## Given text
━━━━━━━━━━━━━━━━

Solving $\int \left ( \frac{5x^2+3x-2}{x^3+2x^2} \right )$ via partial fractions

Question

I'm having issues with the Partial Fractions method:

$$\int \left ( \frac{5x^2+3x-2}{x^3+2x^2} \right )dx$$

I am doing this in a way I was taught, which somehow I feel is a bit different from other methods online.

So, first of all, we must factorize the denominator:

$$x^3+2x^2 = (x+2)\cdot x^2$$

Great. So now we write three fractions:

$$\frac{A}{x^2} + \frac{B}{x} + \frac{C}{x+2}$$

Eventually we conclude that

$$A(x+2)+B(x+2)(x)+C(x^2) = 5x^2+3x-2$$

So now we look at what happens when $x = -2$:

$$C = 12$$

When $x = 0$:

$$A = -1$$

And now we are missing $B$, but we can just pick an arbitrary number for $x$ like... $1$:

$$B = -1$$

We replace the values here:

$$\int \frac{-1}{x^2}dx + \int \frac{-1}{x}dx + \int \frac{12}{x+2}dx$$

Which results in

$$\frac{1}{x}-\ln(x)+12\ln(x+2)+K$$

But I fear the answer actually is

$$\frac{1}{x}+2\ln(x)+3\ln(x+2)+K$$

Can you tell me what did I do wrong, and what should I have done?

━━━━━━━━━━━━━━━━

## Dataset section
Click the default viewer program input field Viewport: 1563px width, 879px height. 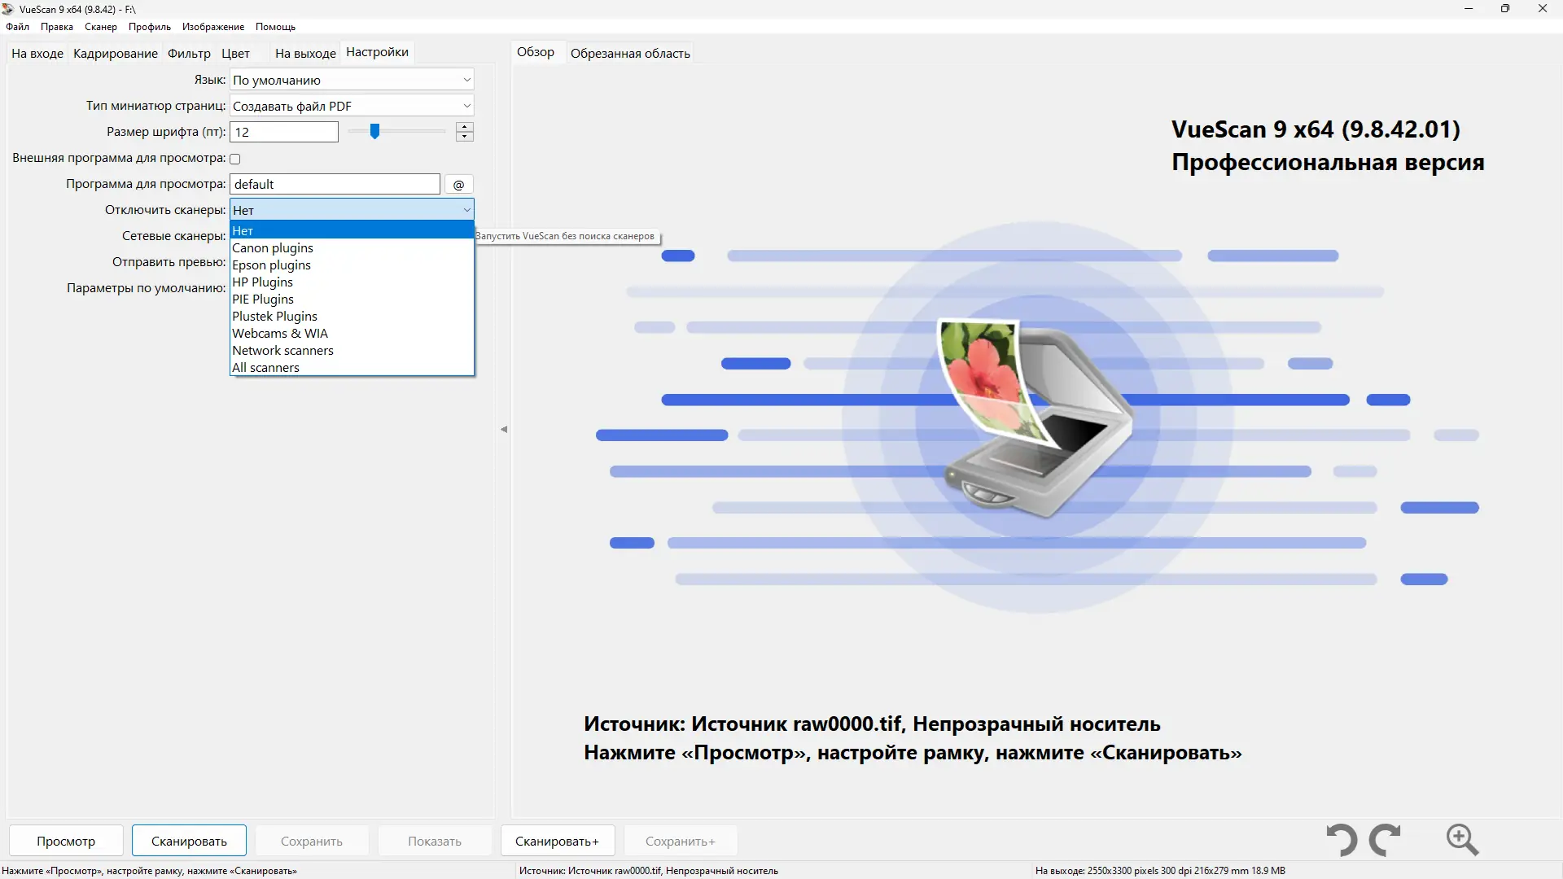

━━━━━━━━━━━━━━━━

## Exercise objective
Continue the partial fractions post from where it stops. The data is separate material and has nothing to do with the partial fractions post.

## Answer to the exercise
Answer 1

You have an algebra error. When you put $x = -2$, the constraint equation collapses to $4C = 12$, so $C = 3$.

Your method for determining $B$ is correct – the constraining identity must hold for any $x$. Putting $x = 1$ is a fine choice as the arithmetic is easier. However the incorrect value for $C$ will affect the value you determine for $B$.

Answer 2

You got $A$ correct.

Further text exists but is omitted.